Hi, I think I may have found a small bug in embeddingSD.hpp
Inside "infer_parameters", at line 2409, the code enters a while loop to find the right beta to reproduce the input average clustering.
If beta gets too close to D, beta is set equal to BETA_ABS_MIN_DIM (line 2434) and the loop is broken.
The problem is that the other parameters (e.g., mu and kappas) were inferred at lines 2415-2420 with the previous value of beta, and are not inferred again after beta has been updated to BETA_ABS_MIN_DIM.
To the best of my understanding, this means that (at least when the clustering of the original network is very small) the final inferred parameters reported in the inf_log file are inconsistent.
As a countercheck, I computed mu using the beta and average degree reported in the inf_log file and obtained a different value with respect to the mu indicated in the same file.

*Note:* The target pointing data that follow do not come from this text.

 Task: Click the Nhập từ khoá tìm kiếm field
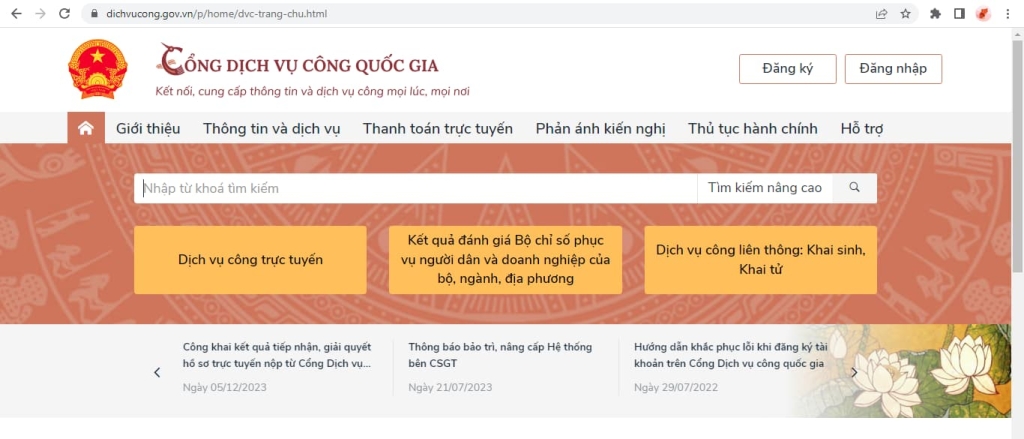pos(415,188)
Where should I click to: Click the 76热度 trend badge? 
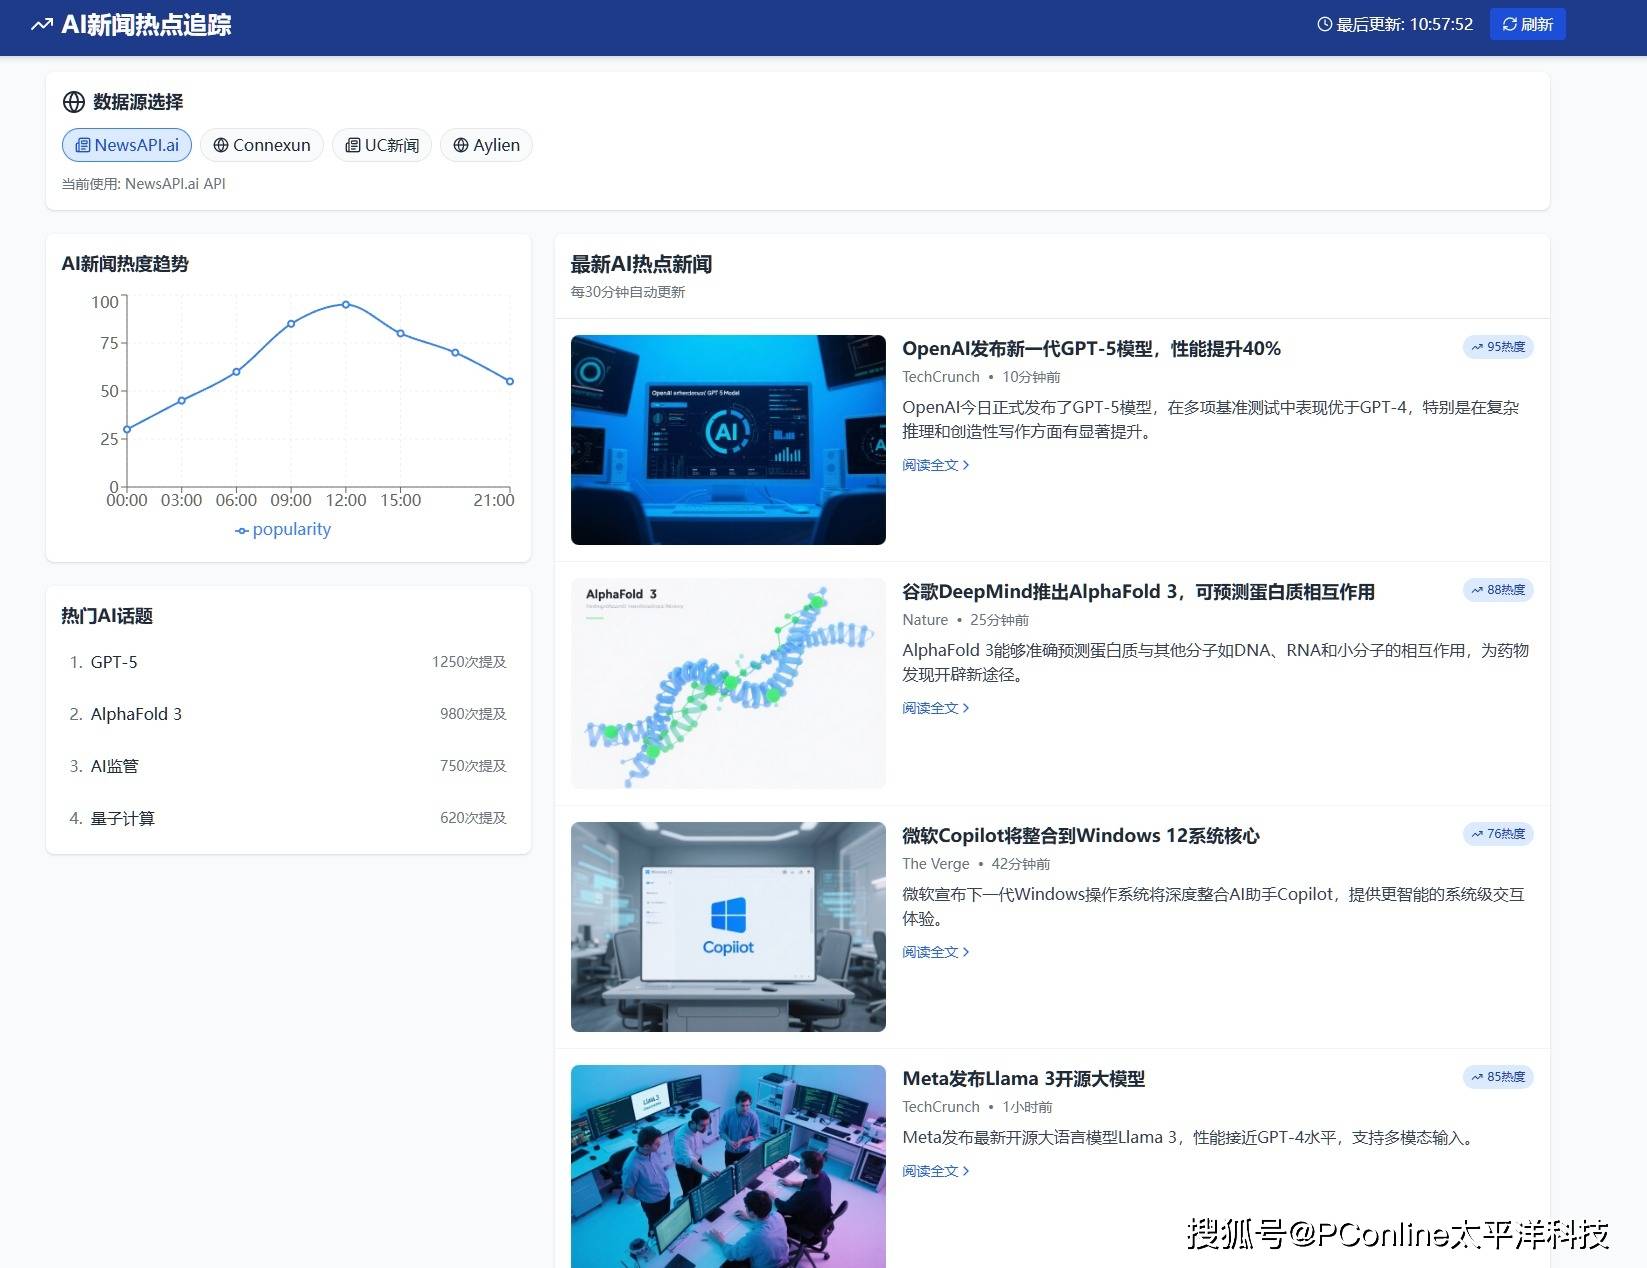[x=1497, y=834]
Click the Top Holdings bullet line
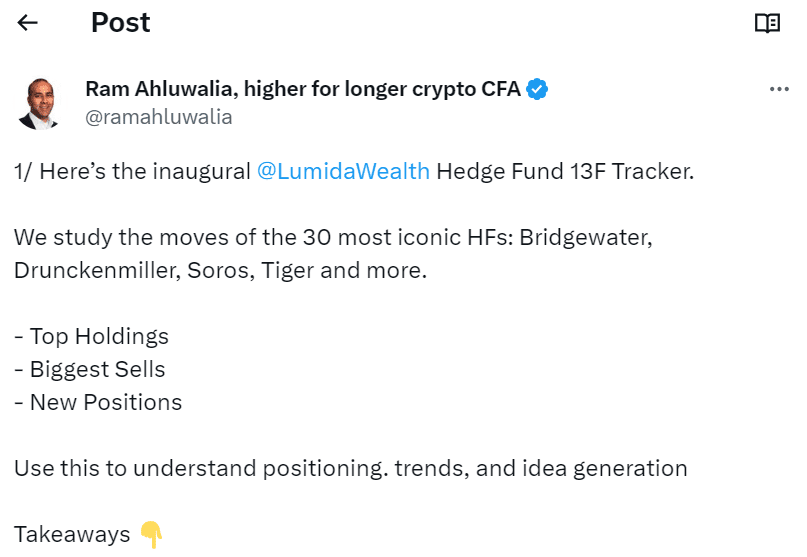Viewport: 807px width, 557px height. pos(92,336)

As a minimum working example, you can create a BA graph with average degree 10 (e.g. running G = igraph.Graph.Barabasi(1000,5)), dump the edge list and feed it to mercator with D=1. The inf_log file should report the line
WARNING: value too close to 1, using beta = 1.0058
(or something similar), and the values of beta and mu indicated in the inf_log file should be inconsistent, i.e. $mu\neq beta\cdot sin(PI/beta)/(2\cdot PI\cdot10)$

I would be happy to know if you agree that that's a bug or if there's anything I'm missing.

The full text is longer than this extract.